Wenn der Mann brutal zuschlägt oder seine Familie bedroht, sind Frauenhäuser für die Opfer oft der letzte Zufluchtsort. Dort können sie mit ihren Kindern nicht nur eine Zeit lang wohnen, sie bekommen auch seelische Unterstützung und praktische Hilfe beim Weg in die Unabhängigkeit. Wenn denn ein Platz frei ist.
„15 Plätze für die 520 000 Einwohner des Landkreises Ludwigsburg sind eine extrem dünne Versorgung“, erklärt die Leiterin des einzigen Ludwigsburger Hauses, Adelheid Herrmann vom Trägerverein Frauen für Frauen.
So empfiehlt der Europarat einen Frauenhausplatz pro 7500 Einwohner. Eine Zahl, die in Deutschland aber einzig in Bremen erreicht und sogar noch überschritten wird. Doch schon der Blick in den Kreis Esslingen, der nach Einwohnerzahl und -struktur gerne mit Ludwigsburg verglichen wird, wo es aber drei Frauenhäuser gibt, zeigt den Unterschied.
Zwar bietet auch der Platzverweis, der prügelnde Männer für eine gewisse Zeit von ihren Opfern fernhält, inzwischen vielen Gewalt ausgesetzten Frauen die Chance, lediglich mit Hilfe der Interventionsstelle des Vereins Frauen für Frauen ihr Leben in sicherere Bahnen zu lenken. Dass es trotzdem noch immer zu viele misshandelte Frauen und Kinder gibt, die den Schutz des Frauenhauses brauchen, zeigen die Zahlen (siehe Kasten).

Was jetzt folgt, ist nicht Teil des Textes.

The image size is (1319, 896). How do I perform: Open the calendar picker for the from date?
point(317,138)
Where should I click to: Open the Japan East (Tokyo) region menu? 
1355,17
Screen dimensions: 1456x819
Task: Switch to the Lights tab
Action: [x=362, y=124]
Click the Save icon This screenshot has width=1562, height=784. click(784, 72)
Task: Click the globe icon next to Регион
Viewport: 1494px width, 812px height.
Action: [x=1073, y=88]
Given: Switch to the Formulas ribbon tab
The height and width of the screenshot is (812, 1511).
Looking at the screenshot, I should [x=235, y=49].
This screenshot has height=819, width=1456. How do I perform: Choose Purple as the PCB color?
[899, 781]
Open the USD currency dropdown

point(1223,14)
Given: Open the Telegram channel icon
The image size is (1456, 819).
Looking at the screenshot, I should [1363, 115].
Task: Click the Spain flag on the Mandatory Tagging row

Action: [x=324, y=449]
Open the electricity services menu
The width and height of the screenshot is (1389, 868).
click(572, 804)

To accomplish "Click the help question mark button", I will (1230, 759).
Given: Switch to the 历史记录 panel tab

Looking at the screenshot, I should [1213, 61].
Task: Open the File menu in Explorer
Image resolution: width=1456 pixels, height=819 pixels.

Geändert hat sich im Lauf der Jahre allerdings die Klientel: Waren anfangs, vor knapp 30 Jahren, Frauen aus allen Schichten zu betreuen, sind es inzwischen überwiegend Hartz IV- und Sozialhilfe-Empfängerinnen. Sie bekommen den dafür nötigen Tagessatz aus öffentlicher Hand bezahlt.